__Exercises to complete__:
1. In the post about the writer's father, why does the writer say they no longer care if the father leaves? Answer in one to three sentences.
2. Please say whether each statement agrees with the post about the writer's father, giving yes or no and quoting the deciding words: (a) The father disowned the writer over a missing tool the writer did not know about. (b) The writer has been in fights before. (c) The father's threat about losing a limb or eye was made when the children were 4 and 7.
3. Carry on the post about the writer's father from its last sentence.

__Reading passage__:
______

I know that may people dislike their parent at some point but I think that mine father or dad might be more in the crazy area then misunderstood.
You see my father mentally messes with me.

I mean when every I do anything even slightly wrong I get in so much trouble it's not even funny (I once was camping and wanted to make my marshmellow black, so I could have the googy center and he got mad that I don't cook it like him so it's golden brown . Making him mad at me yelled and ranted and then he stormed off). Or when I was smaller he would scare me into odeying him ( he told me and my sister at the age of 4 and 7 when my mom was not looking that if by mistake we cause each other to lose a limb or eye, he would dump the one who caused it on the street and have his family pretent we don't exist!).

Not to forget to mention he disowned me for one of his tools that I didn't even know of ( or touched) going missing! Telling me I was not his child and that I was my mothers kid, and what ever I do is none of his concern, and don't even call him dad or talk to him again.I mean I am not a bad kid , I mean I get great grades, I never been in a fight, or got in trouble, and I get awards. So for the week that follows I don't talk to him and I stay away from him, thinking that he would leave me alone and be happy right? But instead he asks me why I am mad at his and not talking to him...... But later if anything I do is not to his liking he goes on about how I am not his kid, and late rif I win an award or and complimented by someone he takes credit for it.

I know that as a little kid I got really messed up from him, because of his befiefs and ideas. Growing up he tryed to make me believe that all [Edited by PSY: Removed specific racial group in order to avoid triggering other members.] will kill me ( seriously thats what he told me!). Or his belief that you should spank or hit your kid to make them obey you, along with his almighty belief that kids should be seen but NOT heared. Also he would pretent he was leaving us, make me cry. Then in the morning go to a coffee shop or sleep in the basement and make me think that he was really gone ( he did this so many times that now I don't care if he leaves anymore!). And he now can't understand why I don't feel pity for him any more, or why I don't take his side when he complains about my mom or sister ( WHICH IS THE ONLY THING HE WISHES TO TALK ABOUT!).

______

[Text and element pointing records]
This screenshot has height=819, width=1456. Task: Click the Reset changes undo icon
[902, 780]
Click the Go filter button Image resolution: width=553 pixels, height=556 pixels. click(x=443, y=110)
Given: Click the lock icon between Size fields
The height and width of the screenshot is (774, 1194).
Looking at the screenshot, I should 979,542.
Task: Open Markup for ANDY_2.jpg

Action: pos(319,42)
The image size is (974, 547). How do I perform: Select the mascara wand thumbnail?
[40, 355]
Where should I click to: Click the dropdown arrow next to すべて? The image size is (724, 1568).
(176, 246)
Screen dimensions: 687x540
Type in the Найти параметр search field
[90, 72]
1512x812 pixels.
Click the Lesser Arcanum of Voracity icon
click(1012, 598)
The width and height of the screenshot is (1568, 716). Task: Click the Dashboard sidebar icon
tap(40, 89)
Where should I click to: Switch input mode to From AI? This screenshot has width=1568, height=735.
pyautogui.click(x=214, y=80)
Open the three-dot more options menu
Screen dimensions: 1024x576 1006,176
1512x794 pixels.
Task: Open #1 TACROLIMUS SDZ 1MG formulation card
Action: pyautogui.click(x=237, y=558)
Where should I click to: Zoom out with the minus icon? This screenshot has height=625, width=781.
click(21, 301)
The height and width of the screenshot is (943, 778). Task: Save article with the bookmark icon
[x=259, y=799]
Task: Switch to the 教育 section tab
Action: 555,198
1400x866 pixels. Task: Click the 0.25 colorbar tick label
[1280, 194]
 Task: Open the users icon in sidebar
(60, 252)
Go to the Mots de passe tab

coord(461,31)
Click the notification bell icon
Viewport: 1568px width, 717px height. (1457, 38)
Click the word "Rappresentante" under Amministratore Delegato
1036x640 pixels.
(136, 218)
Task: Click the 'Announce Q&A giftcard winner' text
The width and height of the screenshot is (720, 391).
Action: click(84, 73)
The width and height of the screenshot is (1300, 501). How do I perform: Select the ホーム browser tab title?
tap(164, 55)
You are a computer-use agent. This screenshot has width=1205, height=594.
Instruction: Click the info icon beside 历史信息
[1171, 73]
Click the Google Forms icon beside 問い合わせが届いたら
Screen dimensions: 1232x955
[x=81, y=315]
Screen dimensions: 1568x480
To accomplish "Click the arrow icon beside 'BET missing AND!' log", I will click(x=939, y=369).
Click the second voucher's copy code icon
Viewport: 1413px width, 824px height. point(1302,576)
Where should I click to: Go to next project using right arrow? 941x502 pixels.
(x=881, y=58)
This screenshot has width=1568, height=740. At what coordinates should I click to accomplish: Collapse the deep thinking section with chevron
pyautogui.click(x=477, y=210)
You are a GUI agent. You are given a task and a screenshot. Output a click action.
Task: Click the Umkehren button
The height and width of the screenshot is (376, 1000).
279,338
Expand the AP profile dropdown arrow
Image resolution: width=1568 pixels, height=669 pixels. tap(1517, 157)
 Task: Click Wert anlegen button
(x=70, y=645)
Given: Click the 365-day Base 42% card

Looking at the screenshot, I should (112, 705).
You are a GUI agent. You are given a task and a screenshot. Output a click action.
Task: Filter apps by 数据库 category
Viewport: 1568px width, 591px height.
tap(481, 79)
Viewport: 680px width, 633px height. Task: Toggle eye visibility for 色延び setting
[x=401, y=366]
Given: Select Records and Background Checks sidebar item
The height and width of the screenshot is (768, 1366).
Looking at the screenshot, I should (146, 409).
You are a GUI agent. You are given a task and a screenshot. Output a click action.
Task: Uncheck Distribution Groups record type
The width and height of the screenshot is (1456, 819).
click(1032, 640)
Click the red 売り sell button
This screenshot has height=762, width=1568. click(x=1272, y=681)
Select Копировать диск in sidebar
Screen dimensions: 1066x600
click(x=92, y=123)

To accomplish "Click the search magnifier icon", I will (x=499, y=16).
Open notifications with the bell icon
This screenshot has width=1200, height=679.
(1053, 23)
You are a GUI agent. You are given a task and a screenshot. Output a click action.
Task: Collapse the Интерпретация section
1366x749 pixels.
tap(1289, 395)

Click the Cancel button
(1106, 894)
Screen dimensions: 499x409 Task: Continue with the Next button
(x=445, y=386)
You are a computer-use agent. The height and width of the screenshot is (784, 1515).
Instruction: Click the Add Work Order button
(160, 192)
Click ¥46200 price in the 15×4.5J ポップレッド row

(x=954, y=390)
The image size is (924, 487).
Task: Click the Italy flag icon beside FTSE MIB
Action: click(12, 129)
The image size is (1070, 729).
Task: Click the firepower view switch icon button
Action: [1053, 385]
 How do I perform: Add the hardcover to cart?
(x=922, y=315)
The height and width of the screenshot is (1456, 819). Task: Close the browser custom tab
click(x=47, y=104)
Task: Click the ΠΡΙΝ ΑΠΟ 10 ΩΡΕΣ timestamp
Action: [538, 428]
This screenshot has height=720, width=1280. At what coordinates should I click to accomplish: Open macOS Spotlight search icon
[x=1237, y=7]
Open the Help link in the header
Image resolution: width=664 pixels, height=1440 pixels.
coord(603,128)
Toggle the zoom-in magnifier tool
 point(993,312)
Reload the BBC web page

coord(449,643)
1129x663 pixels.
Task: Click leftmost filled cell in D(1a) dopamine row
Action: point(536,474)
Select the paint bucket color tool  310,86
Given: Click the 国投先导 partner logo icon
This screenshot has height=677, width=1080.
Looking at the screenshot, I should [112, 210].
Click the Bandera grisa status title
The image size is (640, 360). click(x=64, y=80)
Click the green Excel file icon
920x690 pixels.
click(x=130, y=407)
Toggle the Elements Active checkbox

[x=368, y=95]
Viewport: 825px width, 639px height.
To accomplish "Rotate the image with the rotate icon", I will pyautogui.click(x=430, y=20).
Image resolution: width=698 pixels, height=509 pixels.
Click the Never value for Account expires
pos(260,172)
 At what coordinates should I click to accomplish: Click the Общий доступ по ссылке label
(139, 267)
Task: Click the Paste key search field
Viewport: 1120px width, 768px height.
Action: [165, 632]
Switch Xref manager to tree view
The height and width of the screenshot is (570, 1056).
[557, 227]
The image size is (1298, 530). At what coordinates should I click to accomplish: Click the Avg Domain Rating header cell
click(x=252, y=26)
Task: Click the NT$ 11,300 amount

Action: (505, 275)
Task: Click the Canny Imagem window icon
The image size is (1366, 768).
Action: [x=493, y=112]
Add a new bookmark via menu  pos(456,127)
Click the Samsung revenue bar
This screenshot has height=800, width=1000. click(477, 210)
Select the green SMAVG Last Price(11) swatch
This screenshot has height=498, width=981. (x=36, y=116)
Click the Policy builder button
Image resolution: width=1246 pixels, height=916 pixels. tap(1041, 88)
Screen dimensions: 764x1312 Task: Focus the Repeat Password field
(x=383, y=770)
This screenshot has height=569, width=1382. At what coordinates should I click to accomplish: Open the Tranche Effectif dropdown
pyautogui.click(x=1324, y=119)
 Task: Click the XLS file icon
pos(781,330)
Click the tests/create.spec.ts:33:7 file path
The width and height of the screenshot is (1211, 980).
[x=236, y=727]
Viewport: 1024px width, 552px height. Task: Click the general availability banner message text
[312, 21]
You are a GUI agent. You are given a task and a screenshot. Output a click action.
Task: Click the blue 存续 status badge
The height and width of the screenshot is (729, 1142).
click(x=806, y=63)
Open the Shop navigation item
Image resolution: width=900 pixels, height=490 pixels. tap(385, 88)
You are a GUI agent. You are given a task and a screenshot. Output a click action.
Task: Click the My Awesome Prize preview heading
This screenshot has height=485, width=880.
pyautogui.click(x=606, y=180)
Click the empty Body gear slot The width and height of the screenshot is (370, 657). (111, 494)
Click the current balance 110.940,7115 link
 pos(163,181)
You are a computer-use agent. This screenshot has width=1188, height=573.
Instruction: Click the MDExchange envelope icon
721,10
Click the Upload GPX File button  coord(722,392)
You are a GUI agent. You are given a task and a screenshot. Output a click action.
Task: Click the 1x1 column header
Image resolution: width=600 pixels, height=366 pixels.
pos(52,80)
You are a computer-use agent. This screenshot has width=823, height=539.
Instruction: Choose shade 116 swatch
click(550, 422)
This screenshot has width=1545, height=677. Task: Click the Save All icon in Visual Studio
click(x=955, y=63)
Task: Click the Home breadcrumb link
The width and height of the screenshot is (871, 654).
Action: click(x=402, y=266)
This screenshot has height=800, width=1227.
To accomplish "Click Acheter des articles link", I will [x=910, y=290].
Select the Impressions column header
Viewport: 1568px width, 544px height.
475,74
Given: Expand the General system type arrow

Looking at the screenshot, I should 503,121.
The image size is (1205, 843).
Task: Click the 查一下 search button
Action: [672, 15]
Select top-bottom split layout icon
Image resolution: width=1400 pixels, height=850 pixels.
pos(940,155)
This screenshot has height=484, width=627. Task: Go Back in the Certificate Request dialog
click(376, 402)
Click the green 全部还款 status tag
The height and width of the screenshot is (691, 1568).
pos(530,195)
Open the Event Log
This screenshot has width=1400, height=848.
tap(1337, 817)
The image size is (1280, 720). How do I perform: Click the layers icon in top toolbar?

______

__Results in order__:
1. The father often pretended he was leaving and made the writer cry, then in the morning went to a coffee shop or slept in the basement so the writer would think he was really gone. He did this so many times that the writer no longer cares if he leaves.

2.
(a) Yes: "for one of his tools that I didn't even know of ( or touched) going missing"
(b) No: "I never been in a fight"
(c) Yes: "at the age of 4 and 7"

3.
So growing up I was told not to talk, and do only what he says ( mostly cook all his food for him and serve him. Of course my mother believed differently and would fight with him on the issues ( she's the reason I am an okay and not a really messed up child), which would result in my dad to start throwing things like plates or books, or anything really.

At the moment my dad things that me and my mother are ploting against him, and thinks that when ever we are laughing ( having fun) , that we are making fun of him. Also he will say one moment to my sister face ( since she moved out, and forgot most of the mean things he done) that she is the only nice person to him. Then when she leaves starts saying shes a b****!

I just can't stand my dad, and whenever he is near I get mad and angry at him since my dad is usually sick and will claim that I will make him cry or have a heart attack, if I ever tell him how I feel in the slightest. I mean even when I am beign nice he thinks I am yelling at him or being mean!

Once one of the pet birds water botttle fell off the cage, and I never notice and at the time a was to short and little to do anything if I did notice. Anyway the bird died ( it was about 30 years only anyway, 15 years past its expected life span), and my dad told me that he would KILL me ( beat the s*** out of me) if another bird died like this. I know that this was not and understantment because all my life he cared more for the birds than me( he never cared if I got hurt as a kid , but he would feed the bird all kids of treats and friuts) and he told me this dead serious when my mom wasn't home.

Overall I want to know if I am a bad person becasue I don't like my dad, and I am happier away from him. And if there is anything I can do, to help the problem I have with him

Note: Because of debts he ran up, my mom can't spit up with him.

Last edited by PSY; February 23rd 2012 at 10:38 PM. Reason: Removed specific racial group in order to avoid triggering other members.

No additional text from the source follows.